#### Requirement
Please return the lines below verbatim, beginning at the one that has "Perché prenotare con noi (47, 2378)" and stopping after the one that has "Prenota un dive resort (43, 2265)", and add no other lines.

·····

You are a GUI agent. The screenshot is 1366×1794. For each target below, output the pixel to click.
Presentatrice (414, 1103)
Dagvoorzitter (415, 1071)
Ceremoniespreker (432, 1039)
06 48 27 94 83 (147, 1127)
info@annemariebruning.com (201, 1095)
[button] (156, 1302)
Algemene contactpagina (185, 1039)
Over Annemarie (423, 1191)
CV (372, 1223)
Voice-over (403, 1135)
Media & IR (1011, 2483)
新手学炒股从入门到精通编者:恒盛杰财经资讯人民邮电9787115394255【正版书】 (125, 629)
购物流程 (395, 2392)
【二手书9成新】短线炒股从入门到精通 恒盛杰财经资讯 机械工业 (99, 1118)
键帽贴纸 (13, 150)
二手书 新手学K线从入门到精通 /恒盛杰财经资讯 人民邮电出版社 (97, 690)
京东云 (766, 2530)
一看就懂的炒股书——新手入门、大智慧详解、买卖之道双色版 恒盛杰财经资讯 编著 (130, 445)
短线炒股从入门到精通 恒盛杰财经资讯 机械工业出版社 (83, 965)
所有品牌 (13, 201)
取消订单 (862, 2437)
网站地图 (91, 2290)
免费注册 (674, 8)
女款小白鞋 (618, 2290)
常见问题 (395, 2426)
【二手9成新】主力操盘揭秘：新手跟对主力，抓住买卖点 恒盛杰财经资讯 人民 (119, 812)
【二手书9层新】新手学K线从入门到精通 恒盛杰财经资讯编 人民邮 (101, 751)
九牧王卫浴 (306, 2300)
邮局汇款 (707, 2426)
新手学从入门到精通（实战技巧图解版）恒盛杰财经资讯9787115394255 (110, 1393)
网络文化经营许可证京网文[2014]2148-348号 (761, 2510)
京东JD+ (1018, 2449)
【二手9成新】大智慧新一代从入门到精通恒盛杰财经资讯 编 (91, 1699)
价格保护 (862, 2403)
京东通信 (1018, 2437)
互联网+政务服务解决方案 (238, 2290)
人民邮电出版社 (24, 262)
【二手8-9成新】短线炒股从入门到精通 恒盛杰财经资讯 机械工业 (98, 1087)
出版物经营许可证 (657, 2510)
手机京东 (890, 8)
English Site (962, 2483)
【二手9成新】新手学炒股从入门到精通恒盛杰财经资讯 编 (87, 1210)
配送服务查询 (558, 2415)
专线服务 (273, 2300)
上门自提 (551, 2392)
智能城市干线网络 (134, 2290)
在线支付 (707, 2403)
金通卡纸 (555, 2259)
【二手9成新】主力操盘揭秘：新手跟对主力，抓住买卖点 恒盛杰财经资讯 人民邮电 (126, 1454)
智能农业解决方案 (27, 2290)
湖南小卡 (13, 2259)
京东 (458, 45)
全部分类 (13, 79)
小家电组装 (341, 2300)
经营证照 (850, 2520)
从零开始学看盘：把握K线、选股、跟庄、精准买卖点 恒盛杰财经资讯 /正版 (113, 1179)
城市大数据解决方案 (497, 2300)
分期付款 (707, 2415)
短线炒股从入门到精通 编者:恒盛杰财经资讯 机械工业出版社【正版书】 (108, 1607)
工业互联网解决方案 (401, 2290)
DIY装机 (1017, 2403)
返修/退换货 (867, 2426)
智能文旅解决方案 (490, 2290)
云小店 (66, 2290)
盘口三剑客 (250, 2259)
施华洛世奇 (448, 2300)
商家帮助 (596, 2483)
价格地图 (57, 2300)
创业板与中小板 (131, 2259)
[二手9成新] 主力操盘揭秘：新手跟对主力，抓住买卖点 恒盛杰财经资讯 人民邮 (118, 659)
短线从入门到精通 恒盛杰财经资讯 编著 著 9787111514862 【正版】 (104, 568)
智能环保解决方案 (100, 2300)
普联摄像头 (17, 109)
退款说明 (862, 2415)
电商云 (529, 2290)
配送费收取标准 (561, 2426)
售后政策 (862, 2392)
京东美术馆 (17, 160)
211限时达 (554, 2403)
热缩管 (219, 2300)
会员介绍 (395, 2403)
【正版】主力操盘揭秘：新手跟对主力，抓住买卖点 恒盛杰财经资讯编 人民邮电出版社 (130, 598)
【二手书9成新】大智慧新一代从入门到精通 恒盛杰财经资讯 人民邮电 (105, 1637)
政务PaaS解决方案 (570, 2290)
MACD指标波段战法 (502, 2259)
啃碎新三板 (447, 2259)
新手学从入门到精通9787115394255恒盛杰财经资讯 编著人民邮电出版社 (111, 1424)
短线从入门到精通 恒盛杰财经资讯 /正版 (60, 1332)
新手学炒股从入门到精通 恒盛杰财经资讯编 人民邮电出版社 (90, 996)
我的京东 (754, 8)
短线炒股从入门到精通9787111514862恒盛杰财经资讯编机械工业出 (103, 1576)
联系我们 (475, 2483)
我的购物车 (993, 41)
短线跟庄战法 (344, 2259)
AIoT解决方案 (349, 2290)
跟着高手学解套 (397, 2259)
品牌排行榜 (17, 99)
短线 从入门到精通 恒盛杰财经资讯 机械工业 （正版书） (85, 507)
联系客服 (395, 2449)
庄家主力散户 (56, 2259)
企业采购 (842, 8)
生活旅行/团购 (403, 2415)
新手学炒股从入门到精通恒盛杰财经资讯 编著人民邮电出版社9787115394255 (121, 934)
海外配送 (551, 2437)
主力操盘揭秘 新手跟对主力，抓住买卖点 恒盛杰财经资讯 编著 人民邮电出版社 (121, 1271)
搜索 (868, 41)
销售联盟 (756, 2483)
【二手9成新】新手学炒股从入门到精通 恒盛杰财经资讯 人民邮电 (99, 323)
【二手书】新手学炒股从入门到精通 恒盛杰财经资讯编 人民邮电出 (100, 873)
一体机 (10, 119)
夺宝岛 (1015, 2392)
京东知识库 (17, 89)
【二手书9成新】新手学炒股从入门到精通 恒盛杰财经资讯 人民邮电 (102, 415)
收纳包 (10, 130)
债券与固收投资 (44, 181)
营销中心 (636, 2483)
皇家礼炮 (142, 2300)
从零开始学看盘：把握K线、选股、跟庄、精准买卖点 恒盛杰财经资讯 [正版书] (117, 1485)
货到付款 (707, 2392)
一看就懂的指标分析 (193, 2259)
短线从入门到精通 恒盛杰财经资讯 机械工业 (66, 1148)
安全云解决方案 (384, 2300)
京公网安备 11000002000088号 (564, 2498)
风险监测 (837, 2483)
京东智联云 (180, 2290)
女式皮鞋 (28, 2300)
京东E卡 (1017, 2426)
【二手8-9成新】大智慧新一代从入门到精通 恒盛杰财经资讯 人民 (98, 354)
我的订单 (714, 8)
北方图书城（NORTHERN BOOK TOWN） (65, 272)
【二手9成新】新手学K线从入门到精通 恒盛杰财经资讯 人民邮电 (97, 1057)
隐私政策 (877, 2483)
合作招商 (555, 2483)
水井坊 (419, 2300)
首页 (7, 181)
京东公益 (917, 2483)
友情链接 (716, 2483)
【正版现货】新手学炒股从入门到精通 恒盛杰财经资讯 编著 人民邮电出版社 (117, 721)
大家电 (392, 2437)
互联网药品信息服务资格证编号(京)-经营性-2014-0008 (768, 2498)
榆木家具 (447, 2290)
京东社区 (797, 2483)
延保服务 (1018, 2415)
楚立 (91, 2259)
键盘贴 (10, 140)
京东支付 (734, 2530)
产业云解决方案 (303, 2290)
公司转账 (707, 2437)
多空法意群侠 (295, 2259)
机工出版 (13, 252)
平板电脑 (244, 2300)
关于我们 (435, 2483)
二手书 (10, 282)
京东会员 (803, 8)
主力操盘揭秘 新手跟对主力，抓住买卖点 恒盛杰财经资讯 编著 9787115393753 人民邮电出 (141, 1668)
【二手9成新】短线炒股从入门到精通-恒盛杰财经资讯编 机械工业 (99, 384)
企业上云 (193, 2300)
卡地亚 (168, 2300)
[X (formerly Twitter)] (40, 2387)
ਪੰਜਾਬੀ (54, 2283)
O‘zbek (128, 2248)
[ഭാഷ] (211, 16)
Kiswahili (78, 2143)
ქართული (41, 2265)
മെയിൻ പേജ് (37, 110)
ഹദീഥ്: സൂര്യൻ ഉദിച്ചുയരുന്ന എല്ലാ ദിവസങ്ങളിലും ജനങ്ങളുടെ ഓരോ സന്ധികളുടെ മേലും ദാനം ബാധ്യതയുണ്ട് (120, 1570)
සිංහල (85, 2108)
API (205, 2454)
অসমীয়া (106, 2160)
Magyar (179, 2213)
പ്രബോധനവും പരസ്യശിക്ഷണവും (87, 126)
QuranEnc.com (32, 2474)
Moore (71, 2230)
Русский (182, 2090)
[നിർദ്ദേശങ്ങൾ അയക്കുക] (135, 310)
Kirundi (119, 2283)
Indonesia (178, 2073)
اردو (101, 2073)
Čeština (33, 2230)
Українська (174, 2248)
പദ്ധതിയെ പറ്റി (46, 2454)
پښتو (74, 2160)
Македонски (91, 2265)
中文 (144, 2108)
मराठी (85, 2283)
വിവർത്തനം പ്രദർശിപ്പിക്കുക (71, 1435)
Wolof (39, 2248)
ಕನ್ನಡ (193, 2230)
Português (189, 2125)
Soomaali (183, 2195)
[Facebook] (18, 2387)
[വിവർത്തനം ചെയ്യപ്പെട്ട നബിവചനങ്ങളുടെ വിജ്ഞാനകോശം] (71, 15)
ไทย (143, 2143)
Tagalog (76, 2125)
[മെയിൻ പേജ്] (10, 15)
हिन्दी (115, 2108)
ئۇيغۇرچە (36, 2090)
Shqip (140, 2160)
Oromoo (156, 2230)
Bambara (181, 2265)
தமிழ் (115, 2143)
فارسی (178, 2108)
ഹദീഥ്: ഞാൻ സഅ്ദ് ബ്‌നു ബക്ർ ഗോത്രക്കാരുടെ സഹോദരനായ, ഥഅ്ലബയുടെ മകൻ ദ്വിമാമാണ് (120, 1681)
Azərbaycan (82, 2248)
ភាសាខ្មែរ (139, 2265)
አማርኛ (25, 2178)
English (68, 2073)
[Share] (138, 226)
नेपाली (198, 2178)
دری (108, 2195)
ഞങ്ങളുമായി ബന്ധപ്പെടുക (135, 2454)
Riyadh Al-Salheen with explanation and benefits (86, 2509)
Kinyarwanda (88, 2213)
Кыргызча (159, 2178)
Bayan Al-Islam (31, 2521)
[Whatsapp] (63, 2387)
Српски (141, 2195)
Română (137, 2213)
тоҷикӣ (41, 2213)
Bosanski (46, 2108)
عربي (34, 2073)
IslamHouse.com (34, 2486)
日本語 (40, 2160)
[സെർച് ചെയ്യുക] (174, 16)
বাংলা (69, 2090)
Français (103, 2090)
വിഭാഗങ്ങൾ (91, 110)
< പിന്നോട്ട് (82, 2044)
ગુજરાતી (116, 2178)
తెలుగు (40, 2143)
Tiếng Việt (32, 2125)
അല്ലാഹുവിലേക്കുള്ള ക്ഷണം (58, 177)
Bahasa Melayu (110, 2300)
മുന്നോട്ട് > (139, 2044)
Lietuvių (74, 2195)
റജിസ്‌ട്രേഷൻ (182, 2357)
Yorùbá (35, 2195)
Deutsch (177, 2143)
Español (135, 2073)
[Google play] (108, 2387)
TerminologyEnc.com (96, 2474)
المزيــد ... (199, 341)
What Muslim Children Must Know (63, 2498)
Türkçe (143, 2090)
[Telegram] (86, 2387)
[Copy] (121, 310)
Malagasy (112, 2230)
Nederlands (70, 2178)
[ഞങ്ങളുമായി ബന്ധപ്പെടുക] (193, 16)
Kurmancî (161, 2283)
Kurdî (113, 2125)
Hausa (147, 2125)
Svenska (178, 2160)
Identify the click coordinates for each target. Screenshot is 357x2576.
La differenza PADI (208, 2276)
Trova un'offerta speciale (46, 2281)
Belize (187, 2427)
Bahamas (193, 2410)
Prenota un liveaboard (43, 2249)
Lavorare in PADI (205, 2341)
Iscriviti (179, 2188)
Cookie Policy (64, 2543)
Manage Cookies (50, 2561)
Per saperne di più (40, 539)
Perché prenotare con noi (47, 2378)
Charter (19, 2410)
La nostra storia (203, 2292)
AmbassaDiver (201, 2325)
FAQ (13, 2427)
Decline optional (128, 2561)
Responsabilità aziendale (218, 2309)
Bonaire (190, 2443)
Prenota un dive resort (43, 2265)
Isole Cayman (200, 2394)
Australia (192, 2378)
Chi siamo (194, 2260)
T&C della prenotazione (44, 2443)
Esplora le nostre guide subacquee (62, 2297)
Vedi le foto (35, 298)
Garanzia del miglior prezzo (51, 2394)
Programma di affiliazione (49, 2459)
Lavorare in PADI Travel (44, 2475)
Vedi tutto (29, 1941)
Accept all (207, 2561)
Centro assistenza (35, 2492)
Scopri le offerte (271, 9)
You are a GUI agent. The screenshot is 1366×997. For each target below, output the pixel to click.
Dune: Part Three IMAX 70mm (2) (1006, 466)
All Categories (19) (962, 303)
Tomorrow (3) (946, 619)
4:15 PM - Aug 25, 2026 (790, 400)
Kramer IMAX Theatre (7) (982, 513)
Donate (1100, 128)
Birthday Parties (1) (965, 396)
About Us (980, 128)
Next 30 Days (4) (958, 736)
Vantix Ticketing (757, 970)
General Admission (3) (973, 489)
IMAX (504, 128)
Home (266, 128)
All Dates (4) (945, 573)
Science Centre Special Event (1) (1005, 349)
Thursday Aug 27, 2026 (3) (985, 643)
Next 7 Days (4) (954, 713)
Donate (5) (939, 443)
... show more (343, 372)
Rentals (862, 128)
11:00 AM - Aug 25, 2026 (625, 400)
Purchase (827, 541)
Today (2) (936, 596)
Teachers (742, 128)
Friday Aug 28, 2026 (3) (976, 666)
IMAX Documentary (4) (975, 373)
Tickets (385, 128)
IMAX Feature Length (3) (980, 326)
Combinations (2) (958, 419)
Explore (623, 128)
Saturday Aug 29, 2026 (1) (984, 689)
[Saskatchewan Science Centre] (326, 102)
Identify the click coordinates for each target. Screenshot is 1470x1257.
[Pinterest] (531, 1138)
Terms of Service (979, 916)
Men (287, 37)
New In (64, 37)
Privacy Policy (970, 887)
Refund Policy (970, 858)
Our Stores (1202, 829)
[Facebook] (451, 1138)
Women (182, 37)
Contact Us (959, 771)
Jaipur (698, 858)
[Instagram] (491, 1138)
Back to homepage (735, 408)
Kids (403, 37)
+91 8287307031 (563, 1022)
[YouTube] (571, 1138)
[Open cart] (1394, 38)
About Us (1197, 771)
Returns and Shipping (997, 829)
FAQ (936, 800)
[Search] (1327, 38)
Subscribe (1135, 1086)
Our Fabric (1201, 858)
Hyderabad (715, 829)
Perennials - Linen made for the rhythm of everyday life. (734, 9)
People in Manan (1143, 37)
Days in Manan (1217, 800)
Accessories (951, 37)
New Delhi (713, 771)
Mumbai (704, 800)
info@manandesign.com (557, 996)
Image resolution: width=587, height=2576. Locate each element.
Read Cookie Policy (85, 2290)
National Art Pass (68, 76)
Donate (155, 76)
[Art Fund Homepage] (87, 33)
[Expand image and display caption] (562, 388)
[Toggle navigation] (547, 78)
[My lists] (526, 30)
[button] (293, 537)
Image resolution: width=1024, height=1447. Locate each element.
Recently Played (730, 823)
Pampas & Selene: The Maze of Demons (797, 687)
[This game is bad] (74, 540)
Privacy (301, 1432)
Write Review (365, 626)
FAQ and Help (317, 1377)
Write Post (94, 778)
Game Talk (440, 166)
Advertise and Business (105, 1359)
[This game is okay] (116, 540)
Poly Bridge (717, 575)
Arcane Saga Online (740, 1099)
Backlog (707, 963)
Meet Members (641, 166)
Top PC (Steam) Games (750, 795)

·····

#### Task response
Perché prenotare con noi (47, 2378)
Charter (19, 2410)
La nostra storia (203, 2292)
AmbassaDiver (201, 2325)
FAQ (13, 2427)
Decline optional (128, 2561)
Responsabilità aziendale (218, 2309)
Bonaire (190, 2443)
Prenota un dive resort (43, 2265)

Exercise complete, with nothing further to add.